Per-sample-gradients

What is it?

Per-sample-gradient computation is computing the gradient for each and every sample in a batch of data. It is a useful quantity in differential privacy, meta-learning, and optimization research.

import torch
import torch.nn as nn
import torch.nn.functional as F
from functools import partial

torch.manual_seed(0);

# Here's a simple CNN and loss function:

class SimpleCNN(nn.Module):
    def __init__(self):
        super(SimpleCNN, self).__init__()
        self.conv1 = nn.Conv2d(1, 32, 3, 1)
        self.conv2 = nn.Conv2d(32, 64, 3, 1)
        self.fc1 = nn.Linear(9216, 128)
        self.fc2 = nn.Linear(128, 10)

    def forward(self, x):
        x = self.conv1(x)
        x = F.relu(x)
        x = self.conv2(x)
        x = F.relu(x)
        x = F.max_pool2d(x, 2)
        x = torch.flatten(x, 1)
        x = self.fc1(x)
        x = F.relu(x)
        x = self.fc2(x)
        output = F.log_softmax(x, dim=1)
        output = x
        return output

def loss_fn(predictions, targets):
    return F.nll_loss(predictions, targets)

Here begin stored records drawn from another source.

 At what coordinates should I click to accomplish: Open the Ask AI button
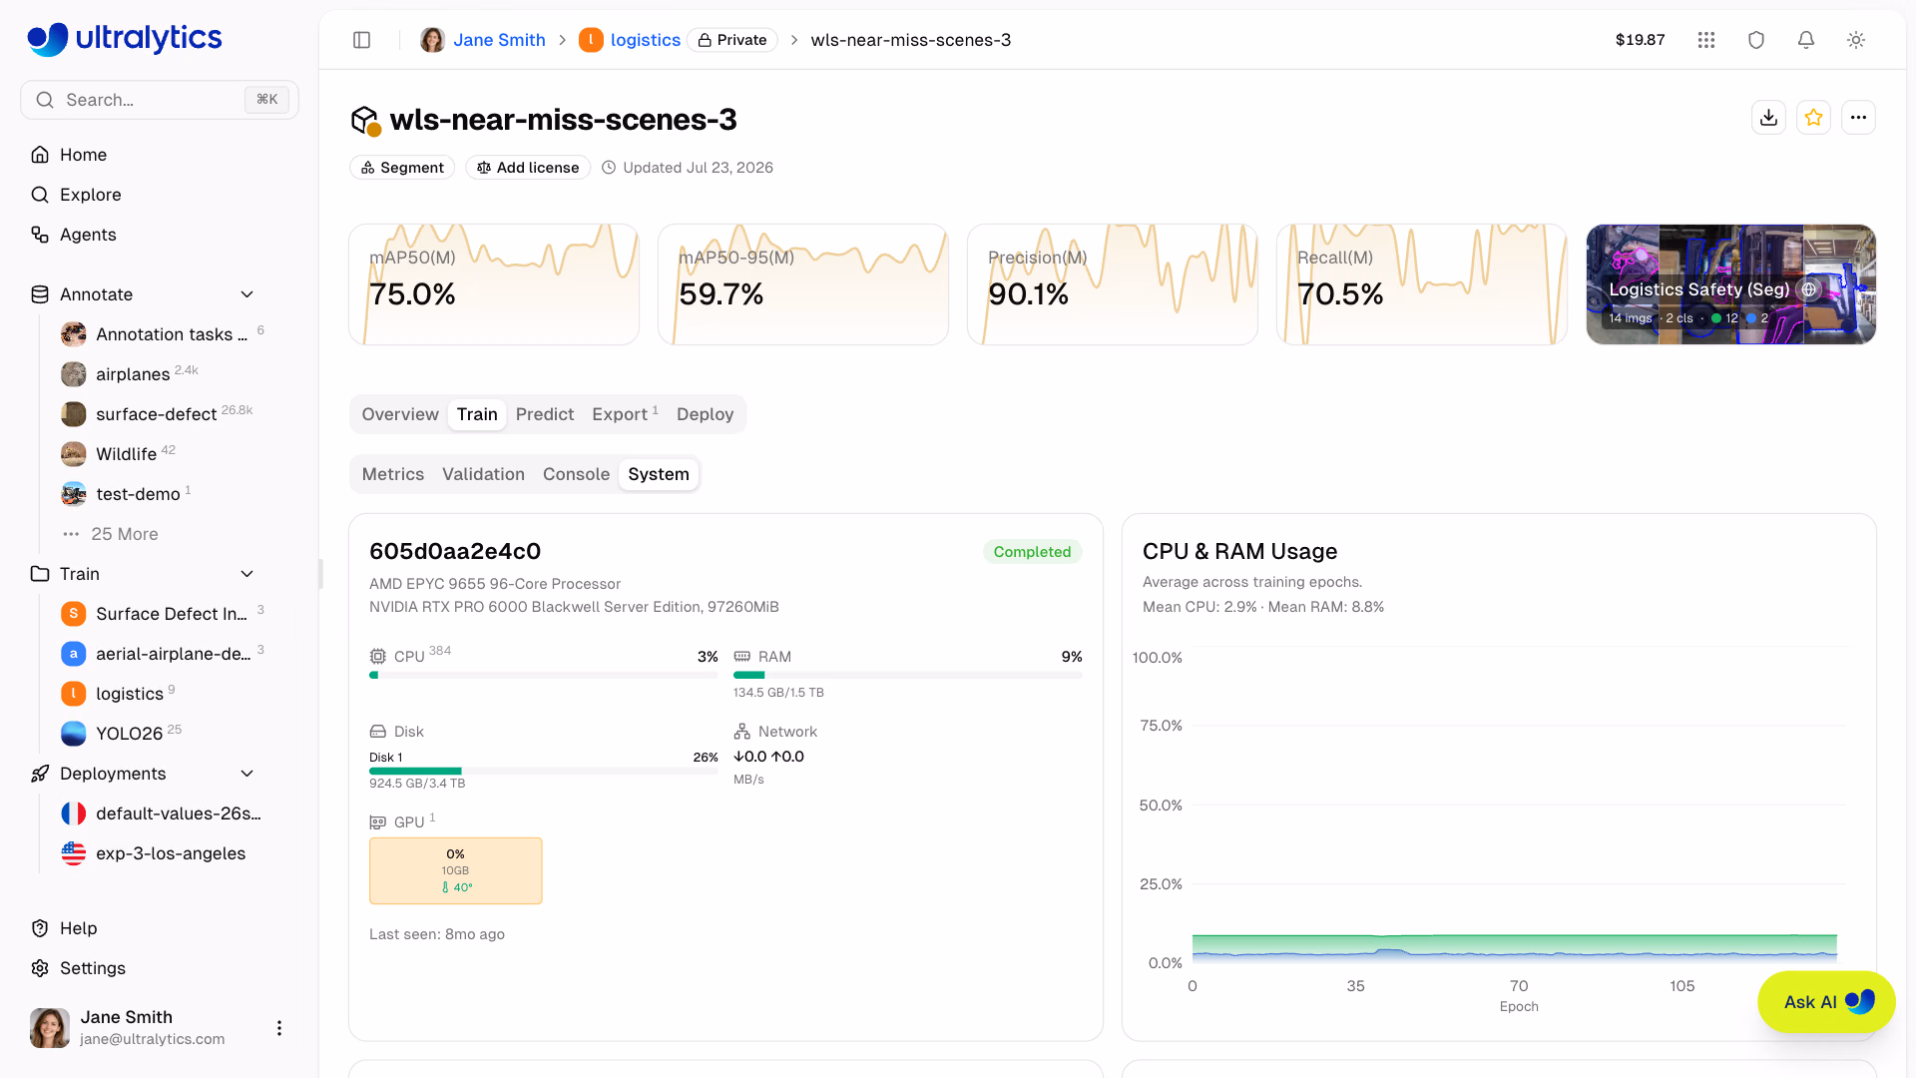point(1826,1002)
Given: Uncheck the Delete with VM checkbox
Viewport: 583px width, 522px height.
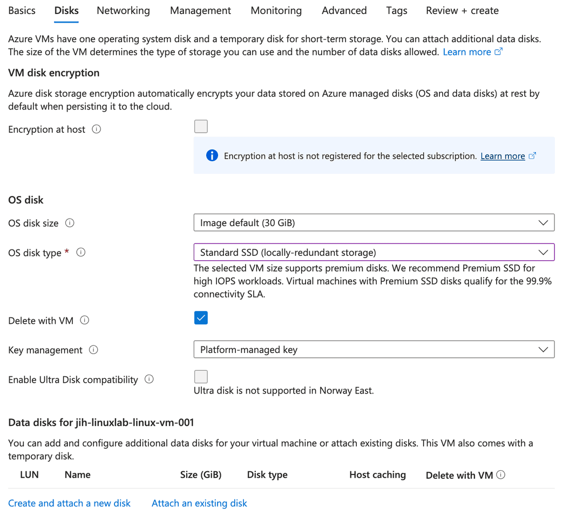Looking at the screenshot, I should click(201, 318).

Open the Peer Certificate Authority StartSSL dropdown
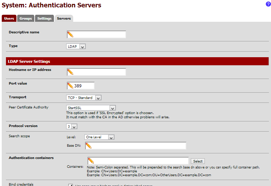click(x=91, y=108)
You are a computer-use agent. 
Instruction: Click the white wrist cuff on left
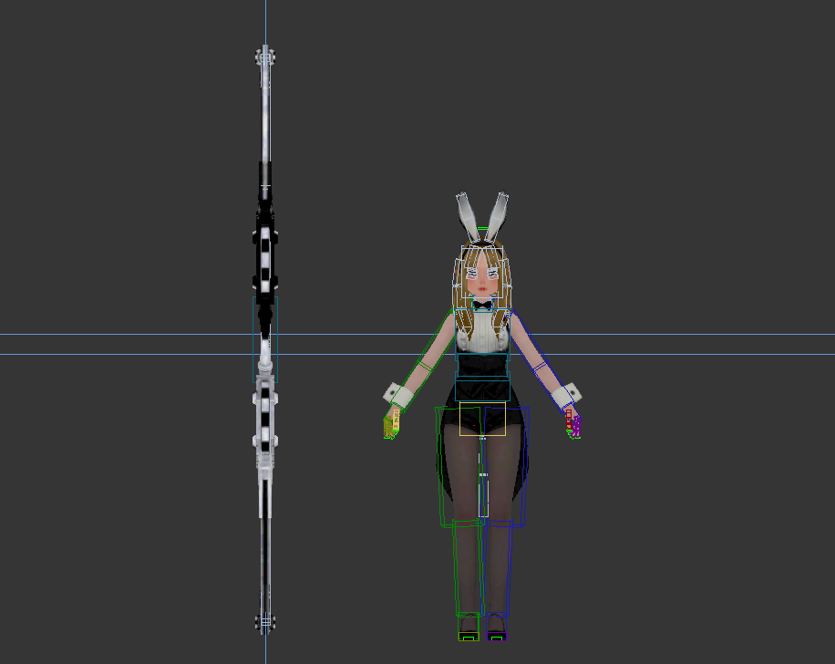click(x=399, y=395)
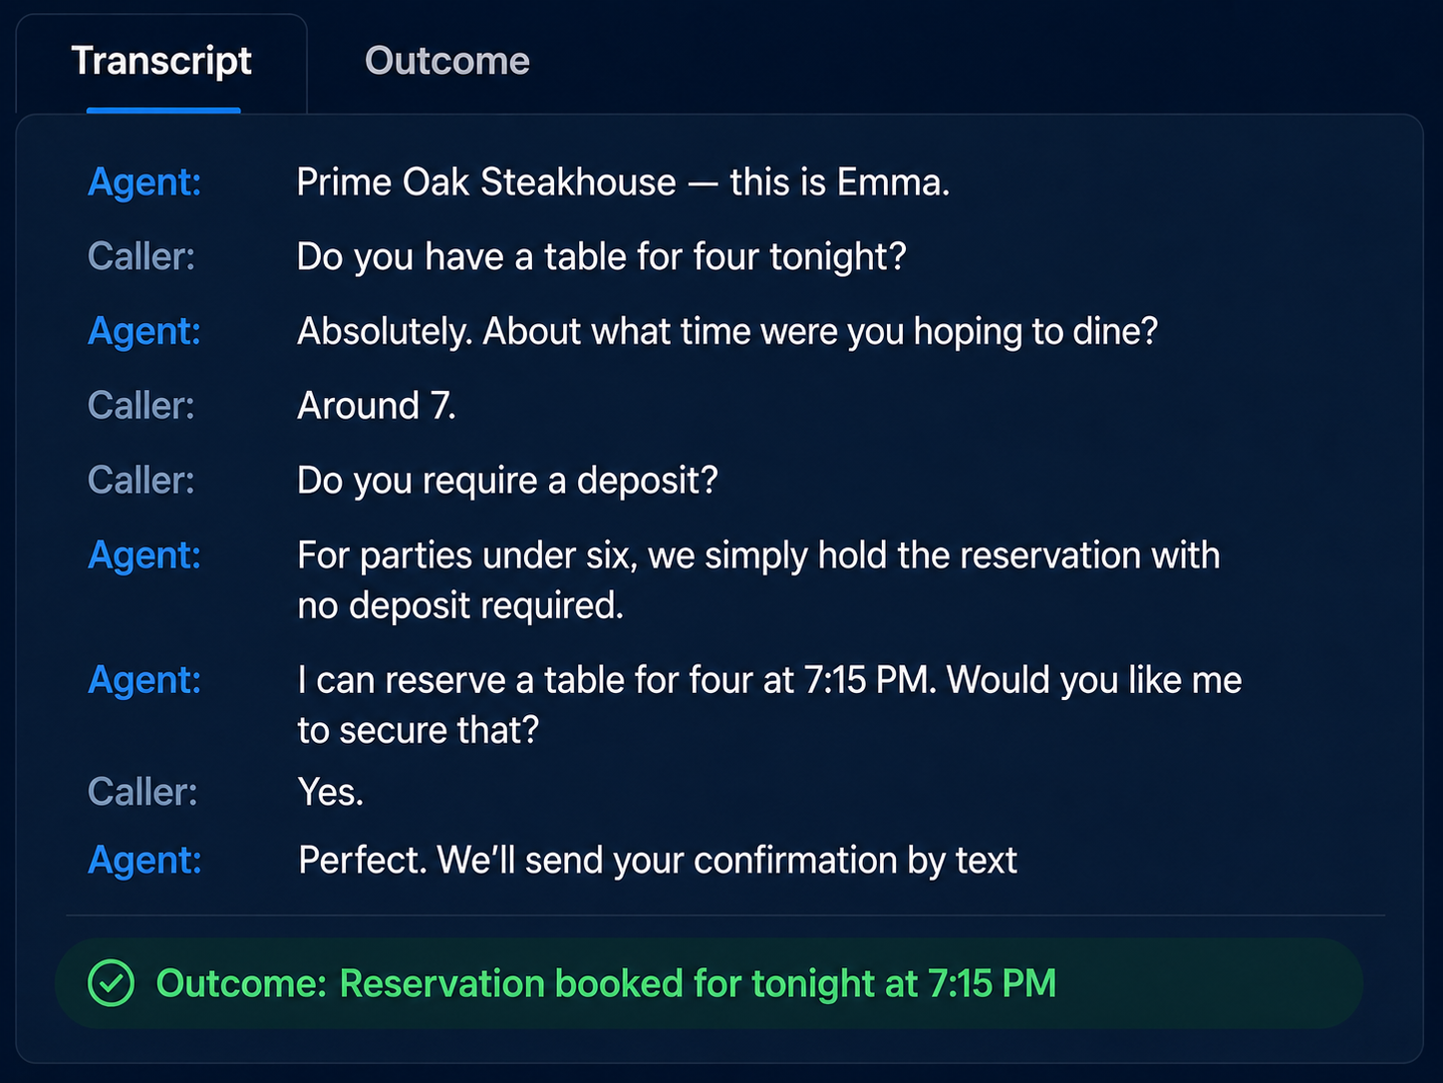
Task: Select the 'About what time' agent line
Action: pyautogui.click(x=727, y=332)
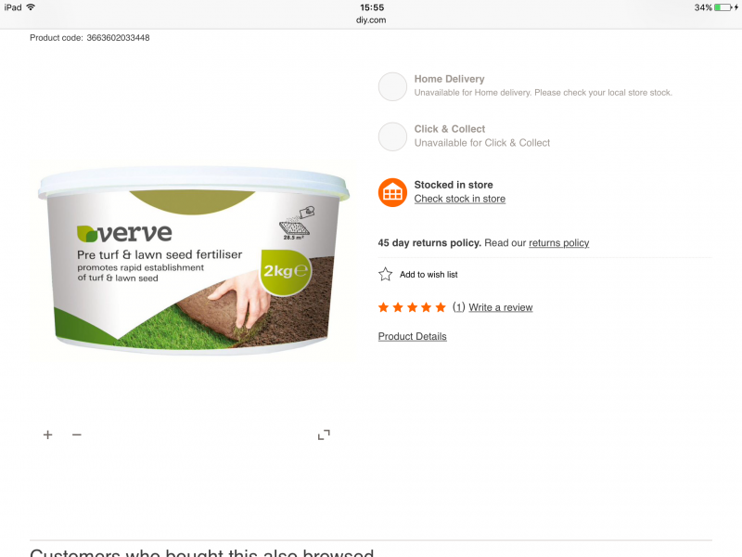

Let’s generate a batch of dummy data and pretend that we’re working with an MNIST dataset.

The dummy images are 28 by 28 and we use a minibatch of size 64.

device = 'cuda'

num_models = 10
batch_size = 64
data = torch.randn(batch_size, 1, 28, 28, device=device)

targets = torch.randint(10, (64,), device=device)

In regular model training, one would forward the minibatch through the model, and then call .backward() to compute gradients. This would generate an ‘average’ gradient of the entire mini-batch:

model = SimpleCNN().to(device=device)
predictions = model(data) # move the entire mini-batch through the model

loss = loss_fn(predictions, targets)
loss.backward() # back propogate the 'average' gradient of this mini-batch

In contrast to the above approach, per-sample-gradient computation is equivalent to:

for each individual sample of the data, perform a forward and a backward pass to get an individual (per-sample) gradient.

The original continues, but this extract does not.